Tuesday afternoon, President Trump hosted lawmakers at the White House to discuss the impending immigration deal between Republicans and Democrats. In a move that many who have worked in politics for decades described as “extraordinary,” the President let the press record the back and forth between leaders of both parties. However, during the unprecedented open door negotiation, the President hinted at a return of a corruptive closed door process – earmarks.
Earmarks are provisions inserted into spending bills by Congress that allocate funds to a specific project or group, sidestepping any competition or merit-based approval process. Ironically, the President is pushing for merit-based immigration. The earmarking practice essentially looks something like this:
Senator A: I know you don’t like my bill, but vote for it and I will fund that park in your town.
Senator B: Deal.
Although this scenario is somewhat simplified, Members of Congress used earmarks before the 2010 ban to bribe one another for votes. Two of the most famous earmarks are the Louisiana Purchase and the Cornhusker Kickback, which convinced two Senators to vote Obamacare across the finish line.
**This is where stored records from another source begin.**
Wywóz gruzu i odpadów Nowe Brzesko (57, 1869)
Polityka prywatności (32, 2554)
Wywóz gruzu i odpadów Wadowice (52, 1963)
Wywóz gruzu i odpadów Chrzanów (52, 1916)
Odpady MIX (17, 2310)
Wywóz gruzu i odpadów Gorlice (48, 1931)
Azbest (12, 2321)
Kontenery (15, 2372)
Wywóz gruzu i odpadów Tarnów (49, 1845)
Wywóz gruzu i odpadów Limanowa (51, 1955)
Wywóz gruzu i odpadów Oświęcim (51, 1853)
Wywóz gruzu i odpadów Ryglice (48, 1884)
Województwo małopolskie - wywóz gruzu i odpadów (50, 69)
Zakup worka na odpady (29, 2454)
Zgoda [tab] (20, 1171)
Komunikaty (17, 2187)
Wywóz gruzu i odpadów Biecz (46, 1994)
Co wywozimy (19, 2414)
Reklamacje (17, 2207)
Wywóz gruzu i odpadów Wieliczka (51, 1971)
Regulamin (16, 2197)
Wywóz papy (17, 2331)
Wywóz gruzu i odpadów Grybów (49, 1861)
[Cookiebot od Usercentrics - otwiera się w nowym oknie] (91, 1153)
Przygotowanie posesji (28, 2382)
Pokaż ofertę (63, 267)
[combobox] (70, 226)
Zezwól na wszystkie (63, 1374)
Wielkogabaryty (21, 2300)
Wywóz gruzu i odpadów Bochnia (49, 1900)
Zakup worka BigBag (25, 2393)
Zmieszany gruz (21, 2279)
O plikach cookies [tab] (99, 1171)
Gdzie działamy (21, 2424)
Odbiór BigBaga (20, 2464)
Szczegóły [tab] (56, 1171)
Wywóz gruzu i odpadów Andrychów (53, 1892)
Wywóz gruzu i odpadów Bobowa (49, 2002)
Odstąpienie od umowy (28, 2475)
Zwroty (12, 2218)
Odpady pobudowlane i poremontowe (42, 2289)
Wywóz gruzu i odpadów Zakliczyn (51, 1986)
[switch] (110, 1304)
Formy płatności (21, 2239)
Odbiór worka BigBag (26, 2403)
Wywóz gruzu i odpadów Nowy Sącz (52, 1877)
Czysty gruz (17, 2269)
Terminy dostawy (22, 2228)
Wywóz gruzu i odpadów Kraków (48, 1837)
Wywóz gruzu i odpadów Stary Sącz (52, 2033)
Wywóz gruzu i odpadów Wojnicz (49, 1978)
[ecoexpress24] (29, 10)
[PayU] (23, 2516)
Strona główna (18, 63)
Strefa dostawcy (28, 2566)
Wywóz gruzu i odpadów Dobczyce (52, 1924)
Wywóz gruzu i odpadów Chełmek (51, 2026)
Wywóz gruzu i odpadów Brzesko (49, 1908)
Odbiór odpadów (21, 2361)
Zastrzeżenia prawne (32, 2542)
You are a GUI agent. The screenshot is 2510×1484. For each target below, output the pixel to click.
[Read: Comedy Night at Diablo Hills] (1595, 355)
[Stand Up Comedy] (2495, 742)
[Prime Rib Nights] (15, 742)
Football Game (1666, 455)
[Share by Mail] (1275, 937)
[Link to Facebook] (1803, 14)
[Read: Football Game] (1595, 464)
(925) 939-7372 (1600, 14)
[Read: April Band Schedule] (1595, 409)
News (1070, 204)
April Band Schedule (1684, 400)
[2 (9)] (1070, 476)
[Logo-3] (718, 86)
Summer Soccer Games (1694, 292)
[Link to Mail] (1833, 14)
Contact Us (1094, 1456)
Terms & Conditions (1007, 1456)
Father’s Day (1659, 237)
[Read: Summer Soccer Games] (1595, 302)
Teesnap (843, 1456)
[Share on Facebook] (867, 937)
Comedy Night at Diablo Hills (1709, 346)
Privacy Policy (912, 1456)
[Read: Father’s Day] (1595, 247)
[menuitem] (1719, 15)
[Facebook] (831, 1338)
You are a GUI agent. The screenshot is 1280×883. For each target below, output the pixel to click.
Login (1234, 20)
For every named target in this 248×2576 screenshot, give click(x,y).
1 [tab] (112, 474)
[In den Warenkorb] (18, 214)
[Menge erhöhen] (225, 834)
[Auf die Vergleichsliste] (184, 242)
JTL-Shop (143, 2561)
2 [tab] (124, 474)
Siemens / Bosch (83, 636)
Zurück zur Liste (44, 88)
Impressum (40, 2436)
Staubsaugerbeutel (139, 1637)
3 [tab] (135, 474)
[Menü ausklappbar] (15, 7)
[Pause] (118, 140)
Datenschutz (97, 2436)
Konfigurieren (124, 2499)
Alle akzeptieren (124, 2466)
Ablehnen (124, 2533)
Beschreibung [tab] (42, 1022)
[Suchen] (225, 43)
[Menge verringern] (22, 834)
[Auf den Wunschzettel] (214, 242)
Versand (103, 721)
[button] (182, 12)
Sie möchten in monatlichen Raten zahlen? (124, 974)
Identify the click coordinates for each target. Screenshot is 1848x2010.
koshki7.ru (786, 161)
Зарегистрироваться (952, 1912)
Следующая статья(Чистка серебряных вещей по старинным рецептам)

Many lawmakers who criticize the earmark moratorium, blame it for the gridlock in Washington. A common argument is that earmarks “grease the wheels” in Congress, and that you cannot get members to vote for legislation they do not agree with unless they get something in return. Taxpayers and morally straight lawmakers will tell you that the power to convene and negotiate in an open setting, like the one we saw on Tuesday, is a much better way to make things work for the American people. Thinking that backroom deals is better for our democracy is dangerous, and only benefits career politicians, lobbyists, and special interests – while taxpayers pick up the tab.
In the decades before earmarks were banned, over 110,000 earmarks cost taxpayers over $329.8 billion. That’s no minuscule amount, and many earmarks went to projects like the Teapot Museum. The American people were outraged when transparency crusaders began uncovering the decades of back scratching in Congress and demanded an end to the wasteful practice. This rhetoric from the President should shock the American public who already fought and won this battle over pork barrel spending. Instead, Congress needs to be addressing the $100 trillion in unfunded liabilities that will be added to a national debt that is already over $20 trillion.
By suggesting Congress bring back earmarks is a direct contradiction to draining the swamp, a commitment President Trump vehemently promised on the campaign trail. The transparency of Tuesday’s immigration meeting was refreshing but the thought of renewing backroom dealmaking is not.